09.21.2023 0

Fed holds rates amid inflation jumping, projects 4.1 percent unemployment for 2024

By Robert Romano

The Federal Reserve on Sept. 20 held the federal funds rate steady at 5.25 percent to 5.5 percent amid inflation jumping in August to 3.7 percent annualized from 3.2 percent in July, stating that “[i]n determining the extent of additional policy firming that may be appropriate to return inflation to 2 percent over time, the Committee will take into account the cumulative tightening of monetary policy, the lags with which monetary policy affects economic activity and inflation, and economic and financial developments. In addition, the Committee will continue reducing its holdings of Treasury securities and agency debt and agency mortgage-backed securities, as described in its previously announced plans.”

By continuing to dump U.S. treasuries and mortgage-backed securities, thereby increasing the supply of bonds, prices fall, and while also increasing the federal funds rate — it was at near-zero percent in Jan. 2022 — means consumer interest rates will continue to rise, owing to the inverse relationship between interest rates and the value of bonds.

As a result of the Fed’s overall tightening, 10-year treasuries have risen from 1.7 percent in Jan. 2022 to 4.37 percent today, and 30-year mortgage bonds have similarly increased from 3.2 percent in Jan. 2022 to 7.18 percent today.

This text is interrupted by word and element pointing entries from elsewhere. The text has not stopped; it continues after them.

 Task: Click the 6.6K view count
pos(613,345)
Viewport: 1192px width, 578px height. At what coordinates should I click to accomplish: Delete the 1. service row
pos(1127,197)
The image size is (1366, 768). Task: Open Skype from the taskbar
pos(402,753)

This in turn soaks up additional dollars from the economy after the M2 money supply increased by almost $7 trillion during and after Covid, peaking at $22 trillion in April 2022, 43.5 percent above its $15.35 trillion mark in Feb. 2020 right before Covid shut down the global economy, leading to lockdowns and production halts that exacerbated the global supply chain crisis. Now, amid the tightening, the M2 money supply has decreased $1.3 trillion to $20.7 trillion, a 5.9 percent drop. That’s tighter, but still well above its original start point prior to Covid.

In addition, the Fed is projecting unemployment to continue to rise, averaging 4.1 percent in 2024. With the current unemployment rate at 3.8 percent, this is an implied loss of about 503,000 jobs between now and then. That’s nothing to sneeze at, but it’s also far fewer anticipated job losses than were seen in the two prior mega-recessions of 2008 and 2009, and again in 2020, when millions of jobs were lost.

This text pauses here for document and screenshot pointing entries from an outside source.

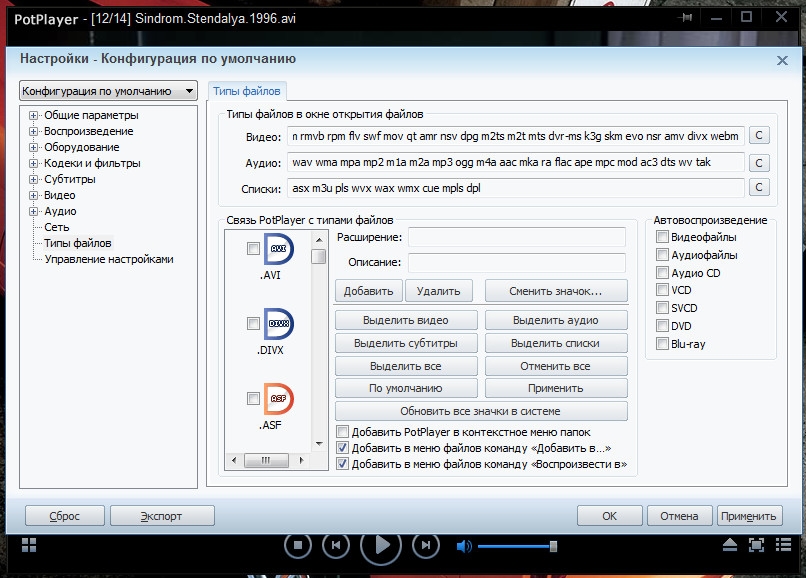
Task: Open the configuration profile dropdown
Action: pyautogui.click(x=110, y=91)
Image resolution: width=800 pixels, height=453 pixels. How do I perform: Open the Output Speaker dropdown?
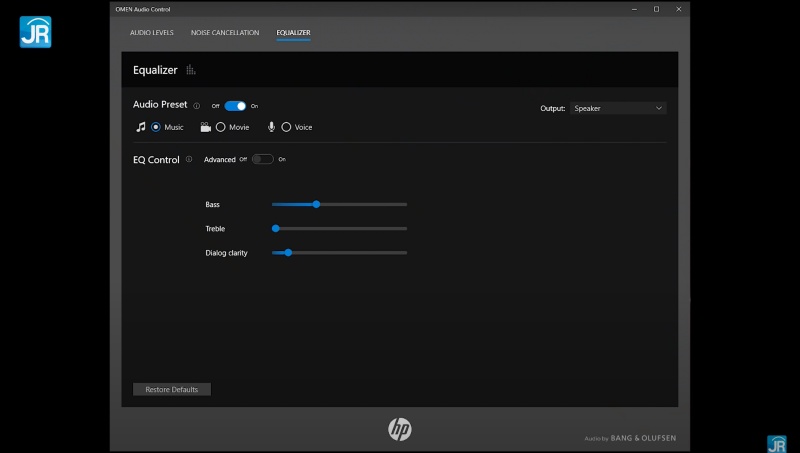point(618,108)
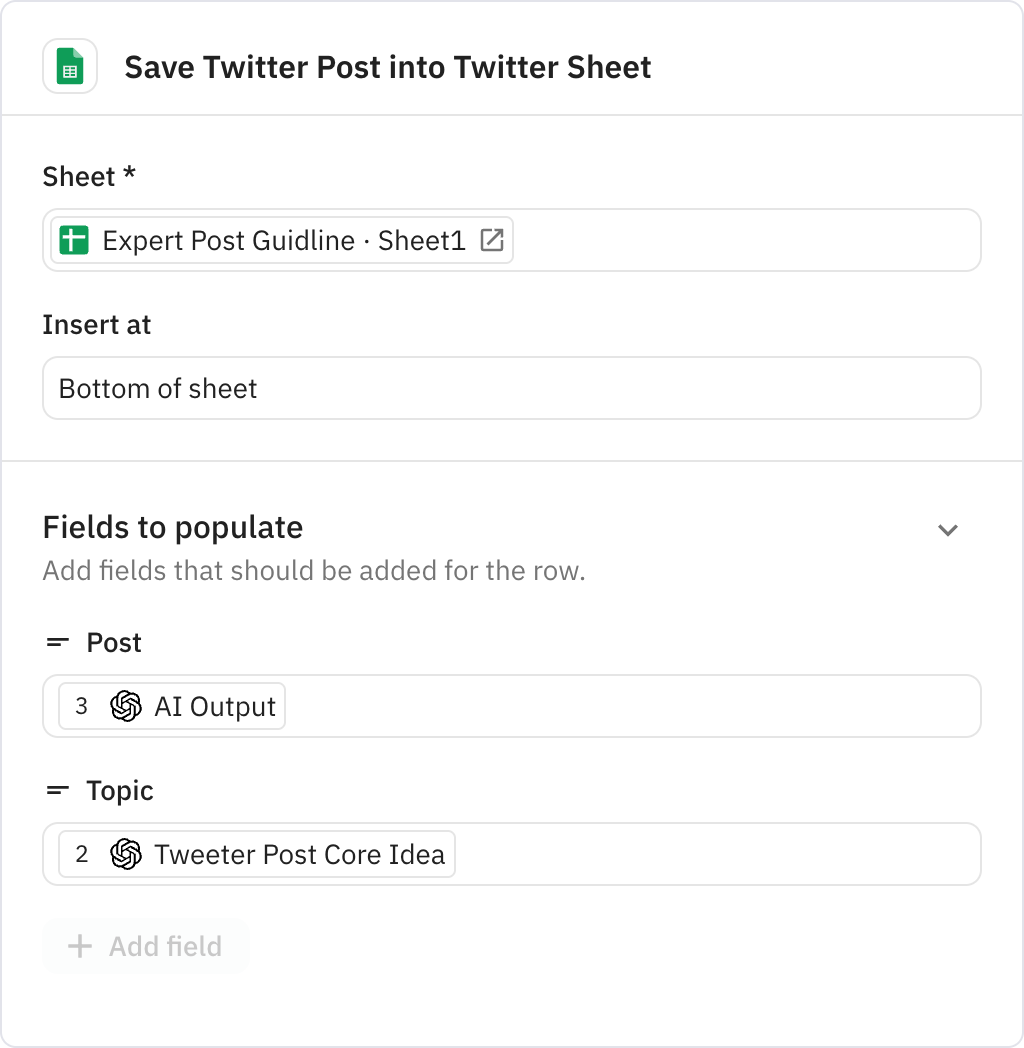Click the equals icon next to Post label

(x=58, y=643)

And a huge chunk of that is because of labor shortages brought about by the continue Baby Boomer retirement wave. Americans not in the labor force 65 years old and older has increased 3.57 million since Feb. 2020, from 28.3 million to 31.7 million today. In Jan. 2009 it was just 20.1 million. As Baby Boomers retire, it creates job openings that appear to offset potential jumps in the unemployment rate as the economy overheats.

As a result, there are 8.8 million job openings currently, compared to just 4.9 million in March 2007. But even that is far lower than its peak of 12 million in March 2022, a 26.6 percent drop, as employers give up on hopes of expansion and/or positions are otherwise filled.

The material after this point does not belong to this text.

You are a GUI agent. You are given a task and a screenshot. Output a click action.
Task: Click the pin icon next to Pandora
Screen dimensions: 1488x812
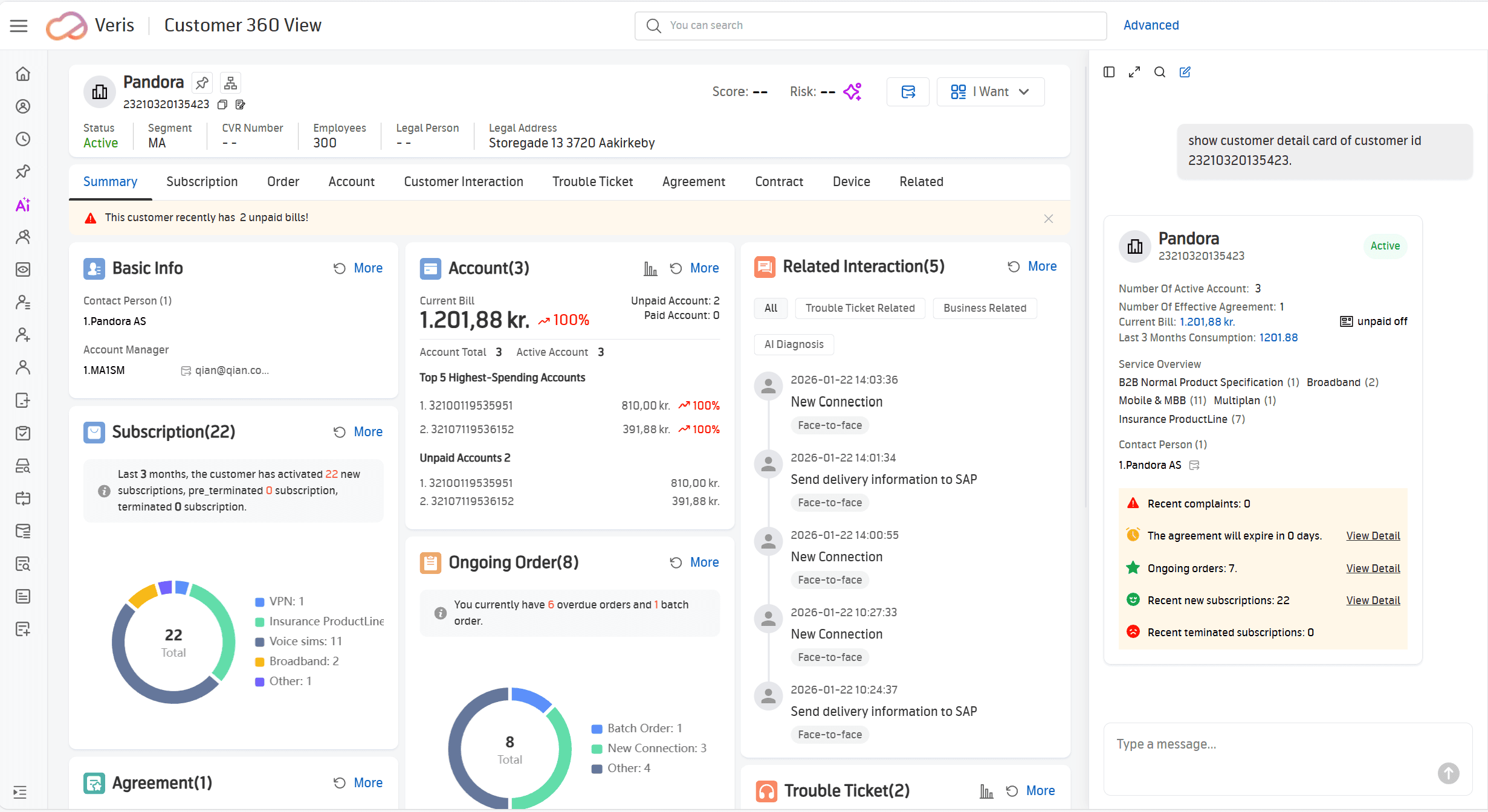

A key question going forward will be whether inflation continues to rise amid increased demand for energy, indicating the economy still has some juice left that could temporarily forestall upheaval in labor markets. On that count, oil has continued its upward march, with light sweet crude reaching more than $90 as of this writing. That’s up from $67 in mid-June.

On that front, Federal Reserve Chairman Jerome Powell reported in the central bank’s Sept. 20 press conference that the rate hikes might not be done yet: “a majority of participants believe that it is more likely than not that we will that it will be appropriate for us to raise rates one more time in the two remaining meetings this year. Others believe that we have already reached that so it’s … something where … we’re not making a decision … about that question by deciding to just maintain the rate and await further data… [S]o right now it’s still an open question about sufficiently restrictive.”

And that sounds about right. If it’s still time to fight inflation, the Fed can worry about labor market upheavals later and then cut rates at the appropriate time should unemployment significantly rise at a time when inflation is falling. What would make that trickier would be if both unemployment and inflation, which usually share an inverse relationship, were exceptionally high at the same time, as it was in the 1970s and 1980s. As usual, stay tuned.

Robert Romano is the Vice President of Public Policy at Americans for Limited Government Foundation.